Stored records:
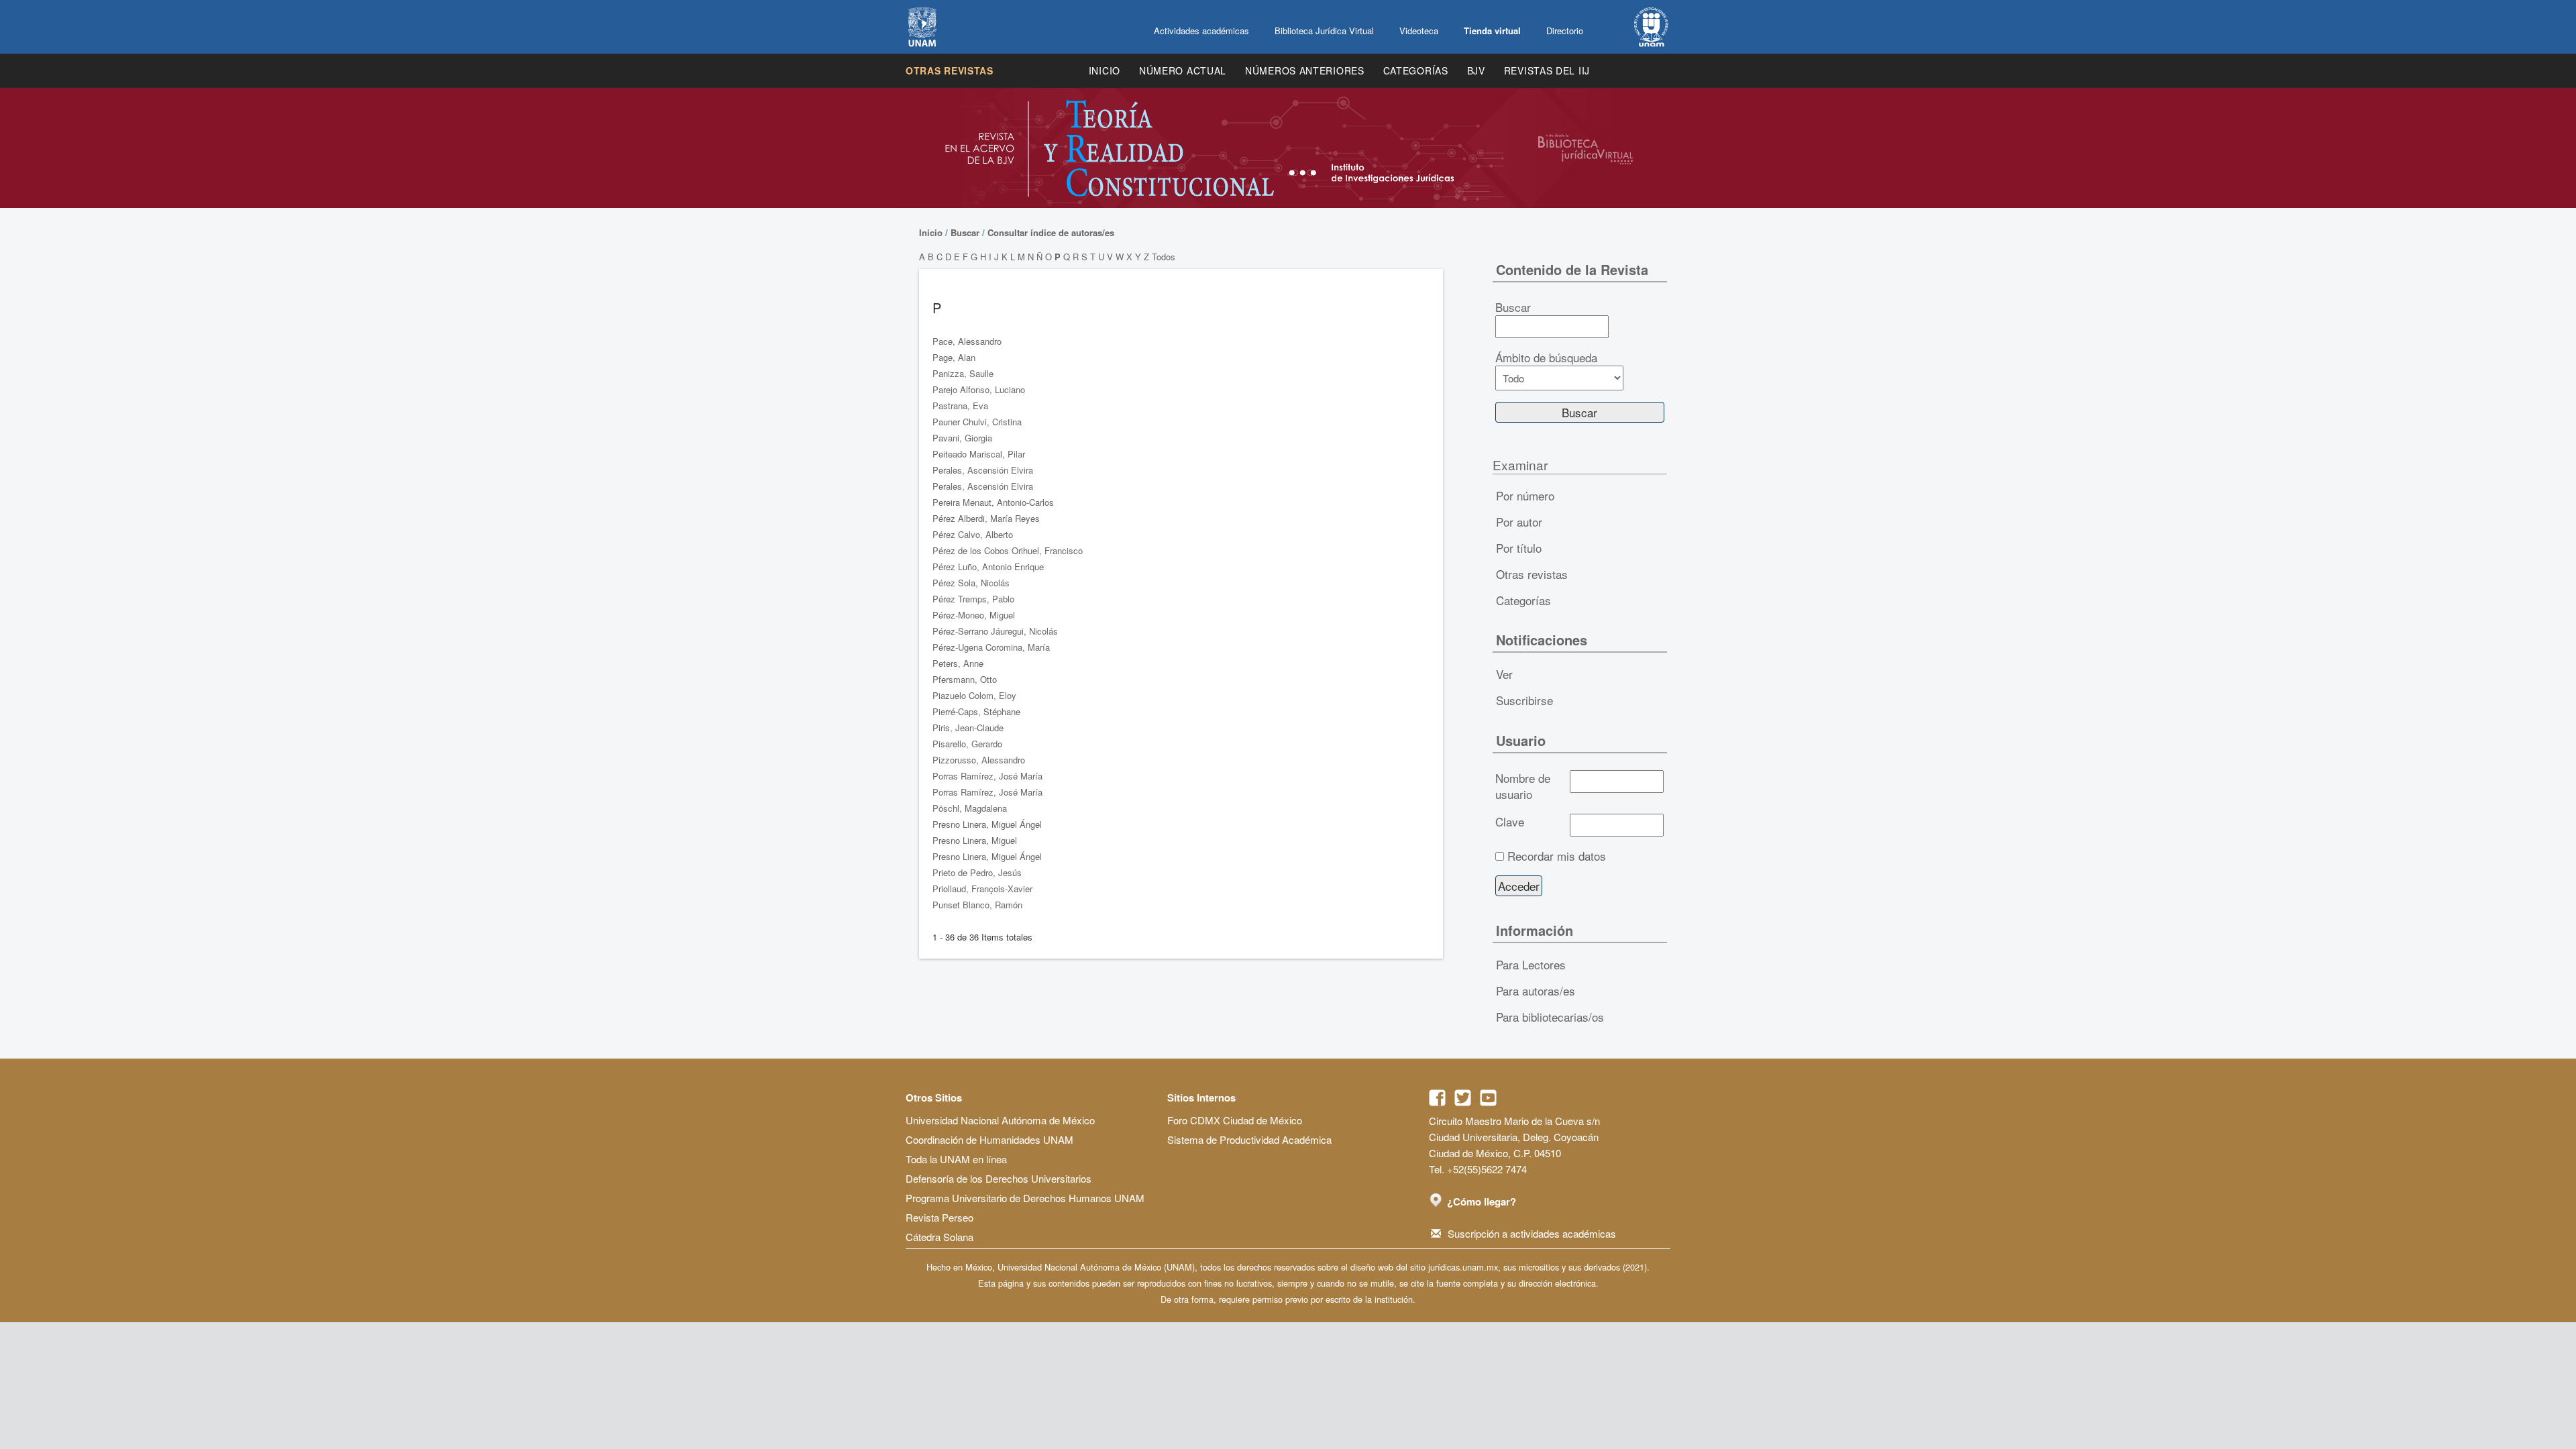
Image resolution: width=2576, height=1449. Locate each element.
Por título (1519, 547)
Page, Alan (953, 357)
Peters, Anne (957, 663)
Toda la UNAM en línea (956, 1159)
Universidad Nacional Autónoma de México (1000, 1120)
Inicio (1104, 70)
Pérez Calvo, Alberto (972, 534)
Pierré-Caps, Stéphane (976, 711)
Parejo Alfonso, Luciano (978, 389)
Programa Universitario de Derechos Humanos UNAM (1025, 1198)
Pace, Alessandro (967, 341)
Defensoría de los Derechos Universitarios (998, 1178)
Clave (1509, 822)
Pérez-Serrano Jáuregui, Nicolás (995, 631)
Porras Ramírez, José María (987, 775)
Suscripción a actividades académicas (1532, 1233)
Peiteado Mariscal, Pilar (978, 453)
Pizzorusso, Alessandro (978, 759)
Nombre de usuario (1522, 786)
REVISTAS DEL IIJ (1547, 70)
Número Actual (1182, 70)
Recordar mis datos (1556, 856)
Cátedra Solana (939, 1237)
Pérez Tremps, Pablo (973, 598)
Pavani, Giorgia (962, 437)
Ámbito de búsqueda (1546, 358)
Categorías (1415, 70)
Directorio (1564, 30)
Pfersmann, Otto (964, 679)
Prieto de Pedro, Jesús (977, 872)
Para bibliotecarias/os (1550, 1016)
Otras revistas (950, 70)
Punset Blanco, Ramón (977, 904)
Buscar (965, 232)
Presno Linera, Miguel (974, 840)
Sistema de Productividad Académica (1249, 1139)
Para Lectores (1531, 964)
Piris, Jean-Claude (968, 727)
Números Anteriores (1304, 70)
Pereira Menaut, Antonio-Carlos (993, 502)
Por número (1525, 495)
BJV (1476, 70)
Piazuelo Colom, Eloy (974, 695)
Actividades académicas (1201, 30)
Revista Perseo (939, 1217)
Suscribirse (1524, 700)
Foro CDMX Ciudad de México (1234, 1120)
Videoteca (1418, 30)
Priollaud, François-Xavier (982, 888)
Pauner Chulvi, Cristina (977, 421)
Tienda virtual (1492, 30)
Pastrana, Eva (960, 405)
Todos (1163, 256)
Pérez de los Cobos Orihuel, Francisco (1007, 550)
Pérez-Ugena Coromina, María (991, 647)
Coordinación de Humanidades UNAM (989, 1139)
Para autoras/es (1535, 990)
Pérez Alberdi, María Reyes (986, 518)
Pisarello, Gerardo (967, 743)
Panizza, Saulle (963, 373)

Exercise objective
Search the data above for the word "Alessandro", then gather each line in which it appears.

Solution for this exercise
Pace, Alessandro (967, 341)
Pizzorusso, Alessandro (978, 759)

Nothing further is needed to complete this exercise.